__Written task 1__
Quote the passage on MLIR dialects and lowerings word for word, starting at "In MLIR one" and ending at "generic IR-rewriting modules.".
__Written task 2__
Carry on the passage on MLIR dialects and lowerings, picking up right after its final sentence.

__Text segment__
☆ ☆ ☆ ☆

Table of Contents

Last time, we covered a Bazel build system setup for an MLIR project. This time we’ll give an overview of a simple lowering and show how end-to-end tests work in MLIR. All of the code for this article is contained in this pull request on GitHub, and the commits are nicely organized and quite readable.

Two of the central concepts in MLIR are dialects and lowerings. These are the scaffolding within which we can do the truly interesting parts of a compiler—that is, the optimizations and analyses. In traditional compilers, there is typically one “dialect” (called an intermediate representation, or IR) that is the textual or data-structural description of a program within the compiler’s code. For example, in GCC the IR is called GIMPLE, and in LLVM it’s called LLVM-IR. They convert the input program to the IR, do their optimizations, and then convert the optimized IR to machine code.

In MLIR one splits the job into much smaller steps. First, MLIR allows one to define many dialects, some considered “high level” and some “low level,” but each with a set of types, operations, metadata, and semantics that defines what the operations do. Then, one writes a set of lowering passes that incrementally converts different parts of the program from higher level dialects to lower and lower dialects until you get to machine code (or, in many cases, LLVM, which finishes the job). Along the way, optimizing passes are run to make the code more efficient. The main point here is that the high level dialects exist so that they make it easy to write these important optimizing passes. And there’s not a special distinction between lowering passes and optimizing passes, they’re both just called passes in MLIR and are generic IR-rewriting modules.

☆ ☆ ☆ ☆

__Information supplied__

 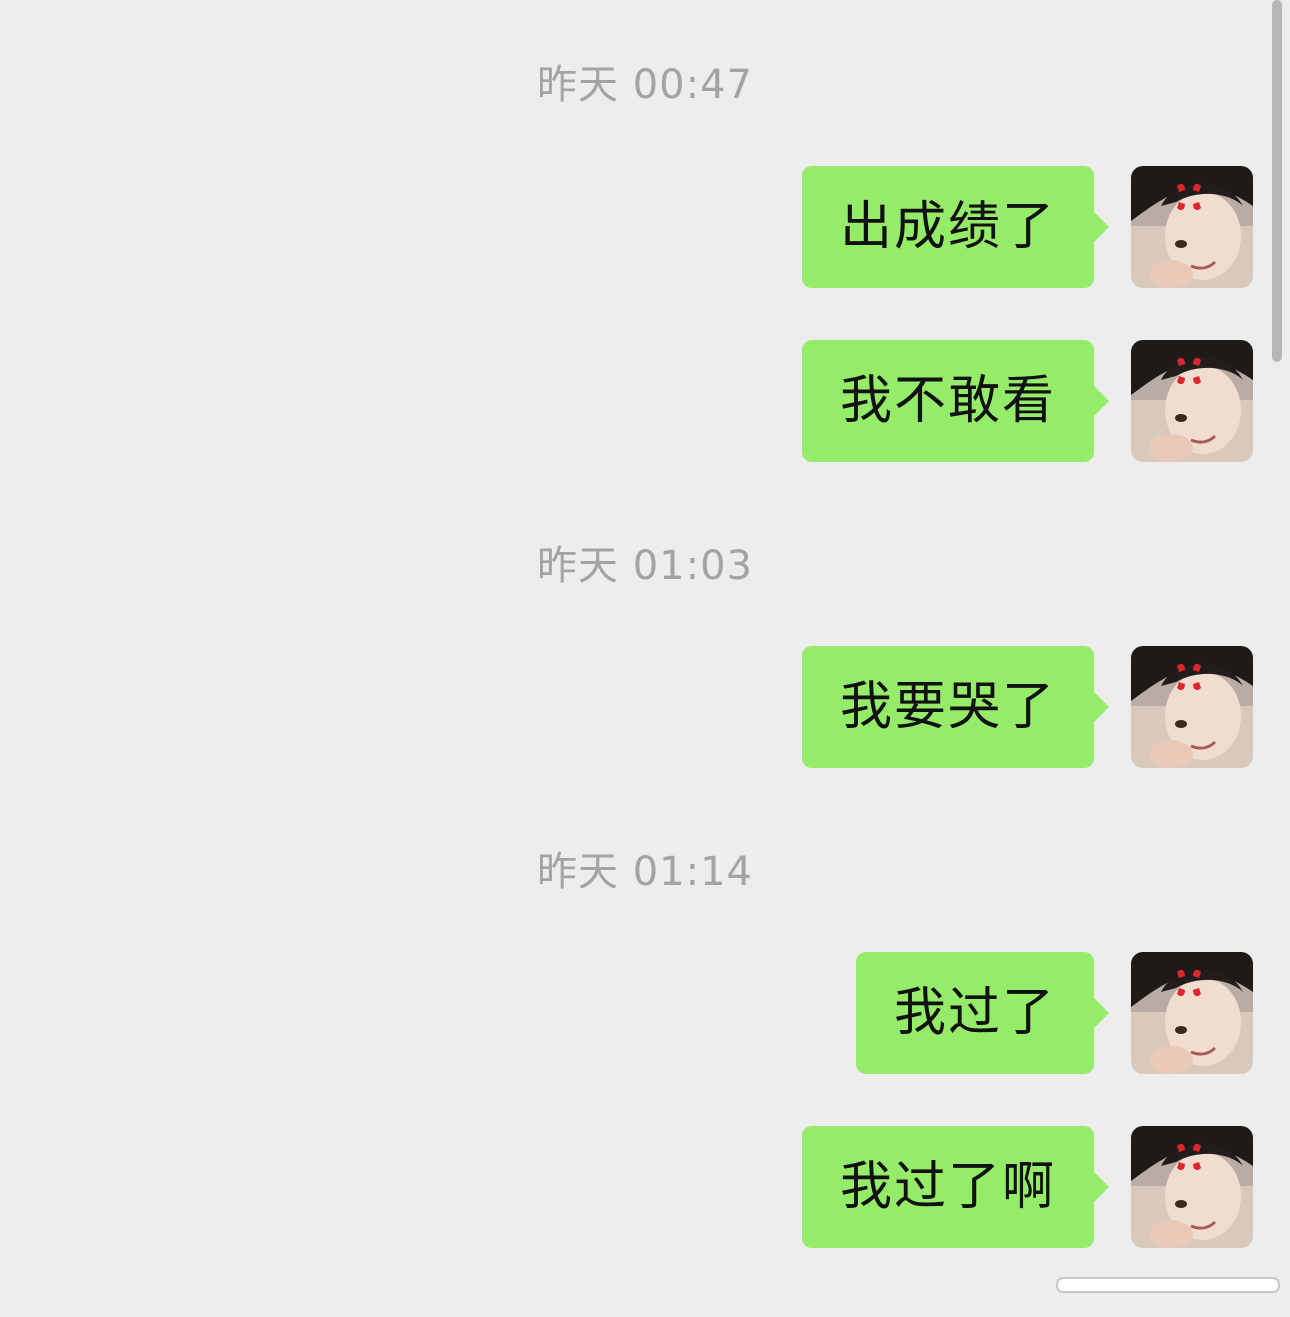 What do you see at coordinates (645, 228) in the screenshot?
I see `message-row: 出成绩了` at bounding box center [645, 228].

☆ ☆ ☆ ☆

__Task answer 1__
In MLIR one splits the job into much smaller steps. First, MLIR allows one to define many dialects, some considered “high level” and some “low level,” but each with a set of types, operations, metadata, and semantics that defines what the operations do. Then, one writes a set of lowering passes that incrementally converts different parts of the program from higher level dialects to lower and lower dialects until you get to machine code (or, in many cases, LLVM, which finishes the job). Along the way, optimizing passes are run to make the code more efficient. The main point here is that the high level dialects exist so that they make it easy to write these important optimizing passes. And there’s not a special distinction between lowering passes and optimizing passes, they’re both just called passes in MLIR and are generic IR-rewriting modules.

__Task answer 2__
Aside: From what I can gather, a big part of the motivation for MLIR was to build the affine dialect, which is specifically designed to enable polyhedral optimizations for loop transformations, along with the linalg dialect, which does optimization passes like tiling for low-level ML operations on specialized hardware. Folks built polyhedral optimizations in LLVM and GCC (without affine), and it was a huge pain in the ass, mainly because they had to take a low-level mess of branches and GOTOs and try to reconstruct a simple (‘affine’) for loop structure from it. This was necessary even if the input program was a simple set of for loops, because by the time they got to the compiler, the rigid for loop structure had been discarded. MLIR instead says, keep the structure in the higher level dialect, optimize there, and then discard it when you lower to lower level dialects.

Two example programs

A general understanding properly begins with concrete examples. Here are two MLIR programs that define a function that counts the leading zeroes of a 32-bit integer (i32). The first uses the math dialect’s defined ctlz operation and just returns it.

func.func @main(%arg0: i32) -> i32 {
  %0 = math.ctlz %arg0 : i32
  func.return %0 : i32
}

This shows the basic structure of an MLIR operation (see here for a more complete spec). Variable names are prefixed with %, functions by @, and each variable/value in a program has a type, often expressed after a colon. In this case all the types are i32, except for the function type which is (i32) -> i32 (not specified explicitly above, but you’ll see it in the func.call in the next code snippet).

Each statement is anchored around an expression like math.ctlz which specifies the dialect math and the operation ctlz. The rest of the syntax of the operation is determined by a parser defined by the dialect, and so many operations will have different syntaxes, though many are pulled from a fixed set of options we’ll see later in the series. In the simple case of math.ctlz, the sole argument is the integer whose leading zeros are to be counted, and the trailing : i32 denotes the output type.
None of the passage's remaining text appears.